In a move aimed at easing the Know Your Customer (KYC) compliance burden on customers, the Reserve Bank of India (RBI) has released revised instructions to streamline the process of KYC updation across all regulated entities (REs), including banks. The circular is intended to address the significant backlog in periodic KYC updates, especially in accounts linked to Direct Benefit Transfer (DBT), scholarships, and the Pradhan Mantri Jan Dhan Yojana (PMJDY).
To enhance convenience, the RBI has now allowed Business Correspondents (BCs) to assist customers in KYC updation. This step is expected to significantly benefit rural and semi-urban populations who may have limited access to banking infrastructure.
Banks have been directed to organise dedicated KYC updation camps and run awareness campaigns, particularly in branches facing large pendency.
Customers can now update their KYC through self-declarations confirming “no change” or “change in address only.” These can be submitted via registered email, mobile numbers, ATMs, digital platforms, or physically through bank branches and BCs.
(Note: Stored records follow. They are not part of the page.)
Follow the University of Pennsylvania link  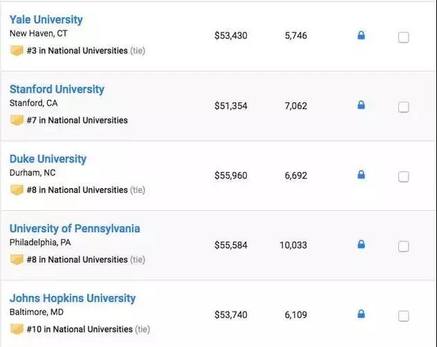coord(75,228)
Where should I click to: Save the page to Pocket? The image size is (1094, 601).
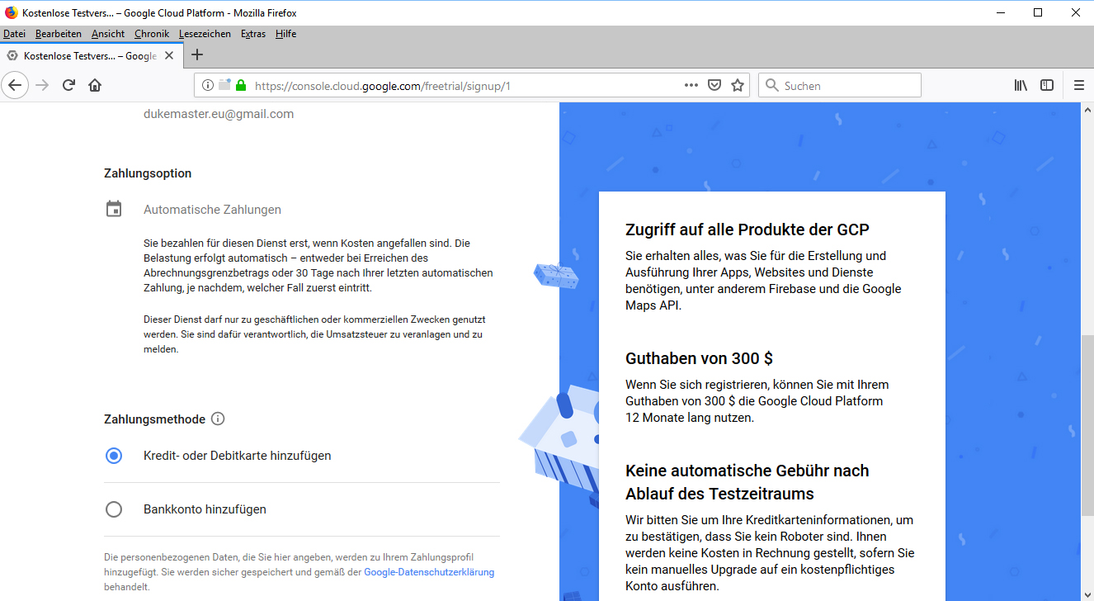(715, 85)
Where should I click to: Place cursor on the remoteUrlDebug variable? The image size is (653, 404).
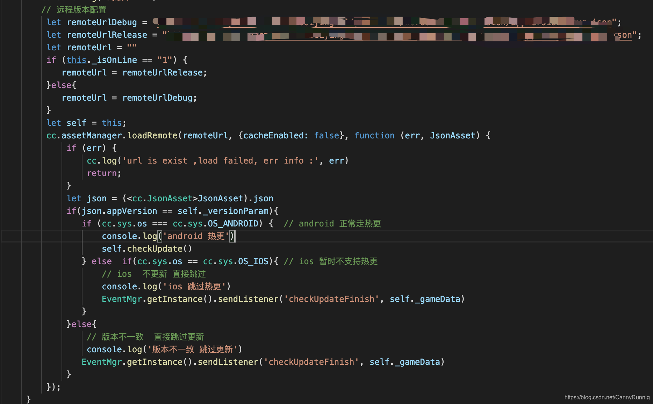(x=102, y=22)
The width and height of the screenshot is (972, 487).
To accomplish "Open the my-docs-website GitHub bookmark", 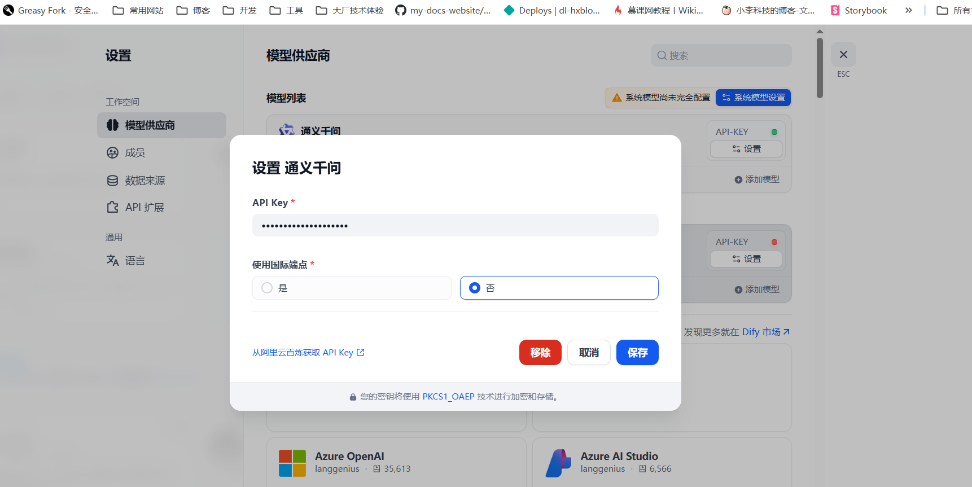I will coord(443,10).
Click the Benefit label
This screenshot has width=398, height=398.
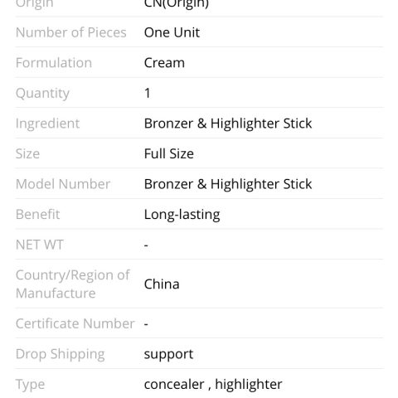[38, 215]
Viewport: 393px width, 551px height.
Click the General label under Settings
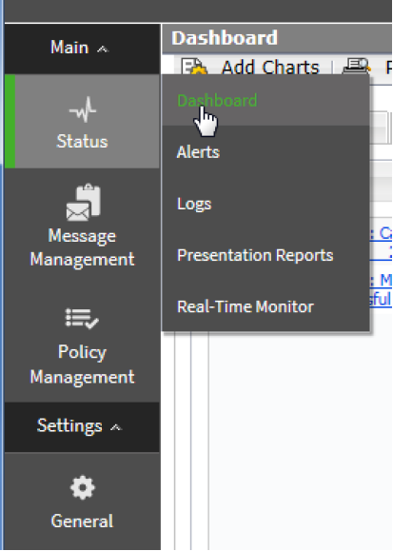click(x=82, y=521)

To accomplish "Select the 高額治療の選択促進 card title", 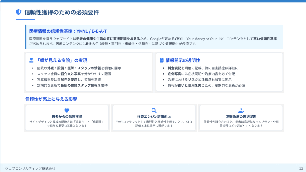I will point(241,117).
The RBI reiterated its approval for various modes of KYC:
- Face-to-Face: Including Aadhaar-based biometric e-KYC with self-declaration for alternate addresses.
- Non-Face-to-Face: Aadhaar OTP-based authentication with additional monitoring and compliance within one year.
- Video KYC (V-CIP): Treated on par with in-person verification, allowing secure video-based onboarding.
- Digital Integration: Use of KYC Identifiers and documents via DigiLocker and other digital means.
The RBI has also instructed banks to keep KYC records current by updating them automatically upon receiving updates from the Central KYC Registry (CKYCR).
For further details, regulated entities and customers can refer to the Master Direction on KYC and the latest amendments available on the RBI website.